Poster
in
Workshop: Human in the Loop Learning (HiLL) Workshop at NeurIPS 2022
Contextual Visual Feature Learning for Zero-Shot Recognition of Human-Object Interactions
Tsung-Wei Ke · Dong-Jin Kim · Stella Yu · Liang Gou · Liu Ren
Real-world visual recognition of an object involves not only its own semantics but also those surrounding it. Supervised learning of contextual relationships is restrictive and impractical with the combinatorial explosion of possible relationships among a group of objects. Our key insight is to formulate visual context not as a relationship classification problem, but as a representation learning problem, where objects located close in the feature space have similar visual contexts. Such a model is infinitely scalable with respect to the number of objects or their relationships.We develop a contextual visual feature learning model without any supervision on relationships. We characterize visual context in terms of spatial configuration of semantics between objects and their surrounds, and derive pixel-to-segment learning losses that capture visual similarity, semantic co-occurrences, and structural correlation.
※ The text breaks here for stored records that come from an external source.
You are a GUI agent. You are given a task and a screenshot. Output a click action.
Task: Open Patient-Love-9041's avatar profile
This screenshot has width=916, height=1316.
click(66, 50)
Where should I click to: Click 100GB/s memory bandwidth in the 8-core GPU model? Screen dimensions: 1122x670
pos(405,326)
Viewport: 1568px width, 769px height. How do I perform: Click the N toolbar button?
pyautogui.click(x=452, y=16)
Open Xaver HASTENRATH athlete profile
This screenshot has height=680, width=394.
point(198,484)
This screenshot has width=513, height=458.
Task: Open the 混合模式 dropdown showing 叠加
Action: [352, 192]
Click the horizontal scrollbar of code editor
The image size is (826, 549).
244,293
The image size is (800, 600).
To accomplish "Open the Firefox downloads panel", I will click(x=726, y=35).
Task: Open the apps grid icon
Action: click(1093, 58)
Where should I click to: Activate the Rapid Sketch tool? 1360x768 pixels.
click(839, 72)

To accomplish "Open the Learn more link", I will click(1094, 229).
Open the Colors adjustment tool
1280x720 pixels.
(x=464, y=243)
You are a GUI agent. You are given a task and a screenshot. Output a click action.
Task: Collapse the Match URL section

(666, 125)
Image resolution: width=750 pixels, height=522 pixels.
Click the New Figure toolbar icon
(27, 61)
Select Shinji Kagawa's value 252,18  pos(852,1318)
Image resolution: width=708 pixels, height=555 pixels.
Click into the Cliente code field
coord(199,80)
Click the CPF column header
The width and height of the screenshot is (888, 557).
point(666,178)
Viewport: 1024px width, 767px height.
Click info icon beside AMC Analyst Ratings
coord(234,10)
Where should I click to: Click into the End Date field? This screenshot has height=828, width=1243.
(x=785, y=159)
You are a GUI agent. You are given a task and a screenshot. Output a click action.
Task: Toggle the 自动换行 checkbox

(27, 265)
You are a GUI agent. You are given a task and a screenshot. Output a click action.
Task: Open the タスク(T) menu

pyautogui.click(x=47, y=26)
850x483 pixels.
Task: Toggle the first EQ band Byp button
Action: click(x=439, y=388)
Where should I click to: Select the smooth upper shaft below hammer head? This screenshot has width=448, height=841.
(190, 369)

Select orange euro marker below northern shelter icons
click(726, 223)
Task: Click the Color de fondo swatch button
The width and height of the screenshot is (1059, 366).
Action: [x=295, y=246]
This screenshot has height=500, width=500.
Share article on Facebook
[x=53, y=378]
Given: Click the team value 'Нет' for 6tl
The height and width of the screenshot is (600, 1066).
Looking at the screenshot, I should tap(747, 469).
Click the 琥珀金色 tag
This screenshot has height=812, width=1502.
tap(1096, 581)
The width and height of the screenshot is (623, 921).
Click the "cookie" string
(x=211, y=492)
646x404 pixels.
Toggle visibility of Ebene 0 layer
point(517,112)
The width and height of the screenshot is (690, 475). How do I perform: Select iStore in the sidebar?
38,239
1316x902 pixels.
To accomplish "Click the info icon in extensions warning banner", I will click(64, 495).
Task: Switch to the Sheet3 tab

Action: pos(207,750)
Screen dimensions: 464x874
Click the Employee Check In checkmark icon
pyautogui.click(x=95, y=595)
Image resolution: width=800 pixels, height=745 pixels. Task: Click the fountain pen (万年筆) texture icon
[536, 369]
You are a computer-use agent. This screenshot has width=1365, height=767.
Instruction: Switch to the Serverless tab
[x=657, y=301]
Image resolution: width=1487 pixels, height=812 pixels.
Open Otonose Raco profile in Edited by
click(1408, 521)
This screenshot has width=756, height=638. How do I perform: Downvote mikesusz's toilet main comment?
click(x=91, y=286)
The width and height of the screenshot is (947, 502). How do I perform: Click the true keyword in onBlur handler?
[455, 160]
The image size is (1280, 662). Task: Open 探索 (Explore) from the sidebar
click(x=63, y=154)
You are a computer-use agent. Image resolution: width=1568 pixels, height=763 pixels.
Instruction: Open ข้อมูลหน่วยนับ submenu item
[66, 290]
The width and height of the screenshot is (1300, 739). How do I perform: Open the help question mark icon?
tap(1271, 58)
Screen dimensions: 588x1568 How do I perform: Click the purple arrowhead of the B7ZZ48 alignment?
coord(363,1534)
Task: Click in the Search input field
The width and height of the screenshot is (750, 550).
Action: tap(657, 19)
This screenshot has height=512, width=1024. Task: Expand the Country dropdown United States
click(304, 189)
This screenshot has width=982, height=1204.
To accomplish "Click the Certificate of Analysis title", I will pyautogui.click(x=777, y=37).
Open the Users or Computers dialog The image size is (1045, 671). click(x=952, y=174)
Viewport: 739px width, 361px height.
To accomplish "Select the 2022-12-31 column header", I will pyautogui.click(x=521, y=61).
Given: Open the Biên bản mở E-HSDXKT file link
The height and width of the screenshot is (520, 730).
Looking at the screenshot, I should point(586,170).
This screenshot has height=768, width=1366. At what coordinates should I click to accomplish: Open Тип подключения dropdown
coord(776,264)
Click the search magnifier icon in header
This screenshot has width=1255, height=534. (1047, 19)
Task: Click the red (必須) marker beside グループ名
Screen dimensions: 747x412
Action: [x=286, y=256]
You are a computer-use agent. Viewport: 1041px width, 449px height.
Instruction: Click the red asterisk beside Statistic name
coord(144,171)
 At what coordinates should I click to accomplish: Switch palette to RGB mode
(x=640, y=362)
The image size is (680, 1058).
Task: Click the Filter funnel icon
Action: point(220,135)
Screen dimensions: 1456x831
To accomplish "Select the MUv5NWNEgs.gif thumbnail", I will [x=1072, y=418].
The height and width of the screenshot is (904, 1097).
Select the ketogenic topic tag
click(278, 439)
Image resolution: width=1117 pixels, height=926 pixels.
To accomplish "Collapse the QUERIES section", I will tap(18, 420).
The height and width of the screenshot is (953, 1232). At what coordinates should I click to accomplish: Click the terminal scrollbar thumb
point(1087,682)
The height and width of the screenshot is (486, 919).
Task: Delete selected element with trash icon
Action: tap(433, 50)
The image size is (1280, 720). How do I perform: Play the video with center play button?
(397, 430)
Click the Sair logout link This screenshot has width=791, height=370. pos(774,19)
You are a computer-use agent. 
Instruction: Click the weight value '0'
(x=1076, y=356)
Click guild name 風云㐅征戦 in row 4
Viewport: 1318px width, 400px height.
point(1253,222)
Visual context emerges in a completely data-driven fashion, with objects in similar contexts mapped to close points in the feature space. Most strikingly, when benchmarked on HICO for recognizing human-object interactions, our unsupervised model trained only on MSCOCO significantly outperforms the supervised baseline and approaches the supervised state-of-the-art, both trained specifically on HICO with annotated relationships!